══ Material provided ══

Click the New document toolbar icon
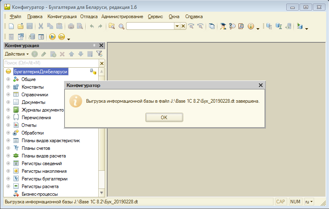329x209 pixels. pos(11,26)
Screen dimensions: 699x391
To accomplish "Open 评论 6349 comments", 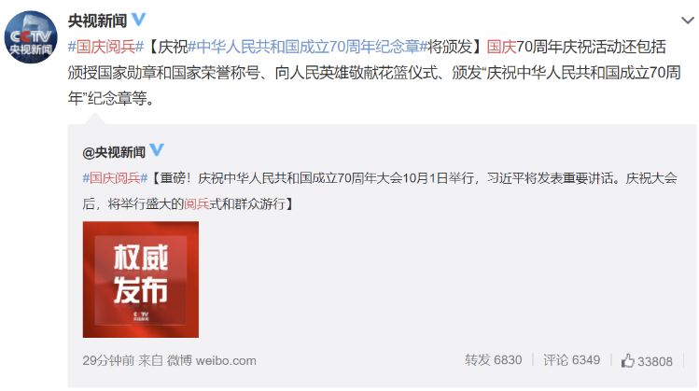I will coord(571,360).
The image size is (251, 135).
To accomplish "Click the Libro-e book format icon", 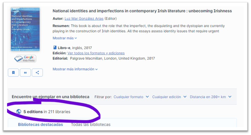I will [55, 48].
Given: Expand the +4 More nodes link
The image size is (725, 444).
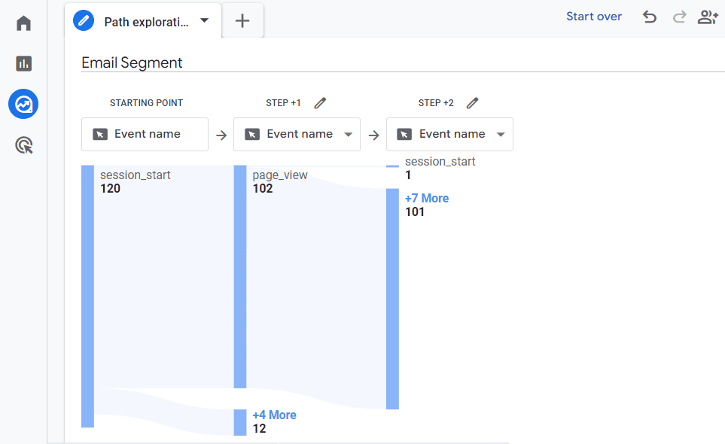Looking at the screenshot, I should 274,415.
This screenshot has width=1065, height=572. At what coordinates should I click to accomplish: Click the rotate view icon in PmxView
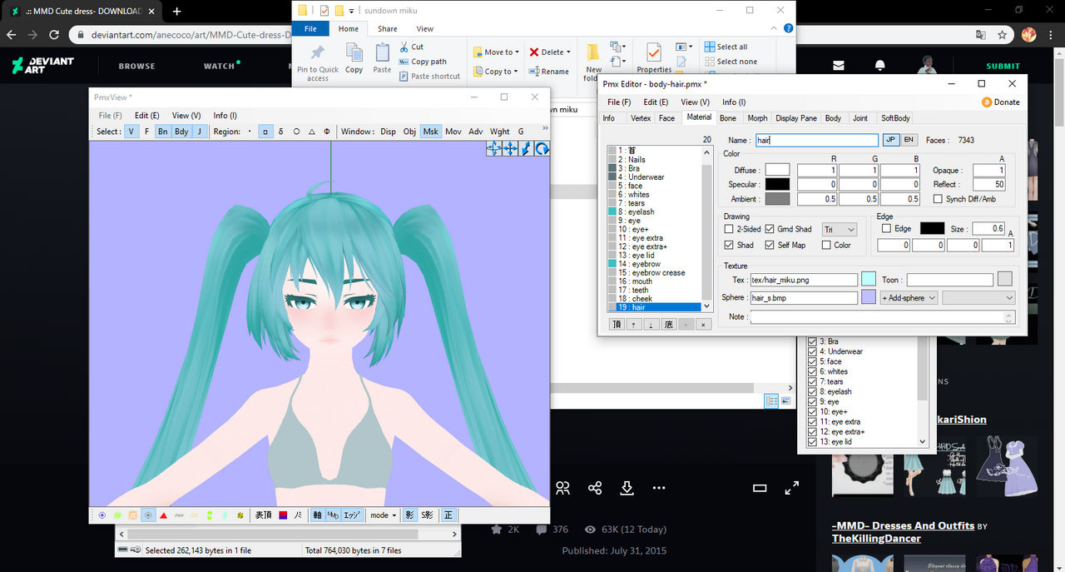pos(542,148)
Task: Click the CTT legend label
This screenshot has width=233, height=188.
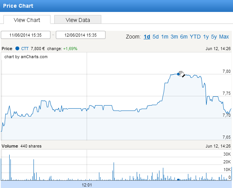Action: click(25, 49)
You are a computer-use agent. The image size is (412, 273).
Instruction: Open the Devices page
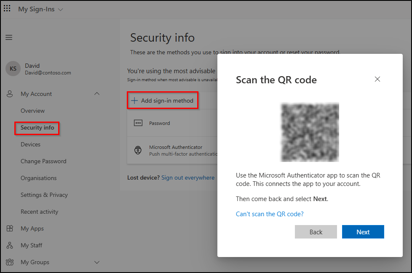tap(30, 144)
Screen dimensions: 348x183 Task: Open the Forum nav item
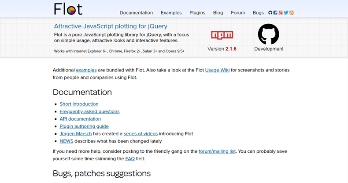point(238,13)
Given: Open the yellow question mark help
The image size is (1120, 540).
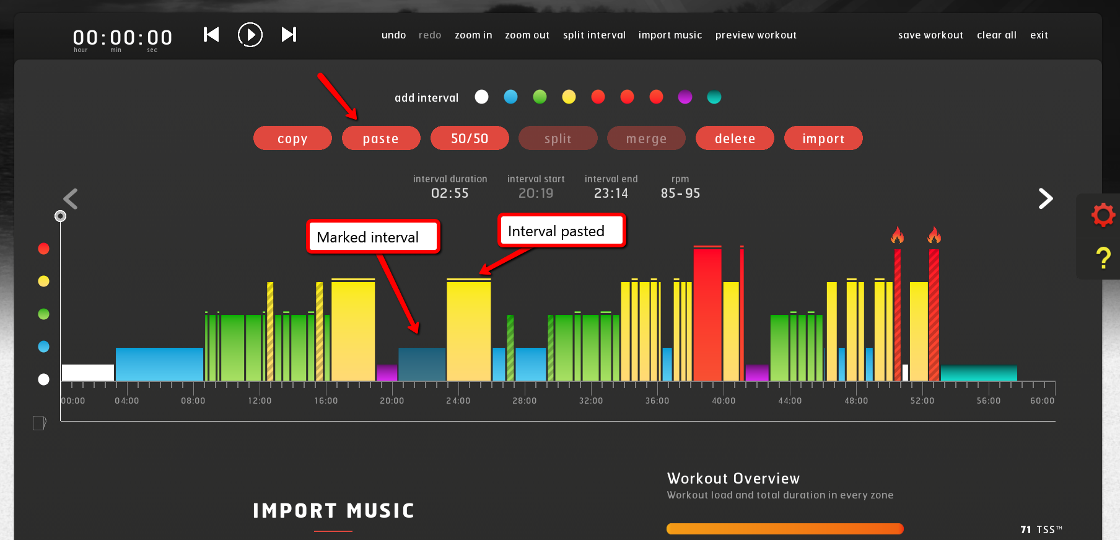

═══

### Work required
Only lines holding the word "Given" belong in the answer; copy all of them from the records.

### Solution to the exercise
Given: Expand the +4 More nodes link
Given: Open the yellow question mark help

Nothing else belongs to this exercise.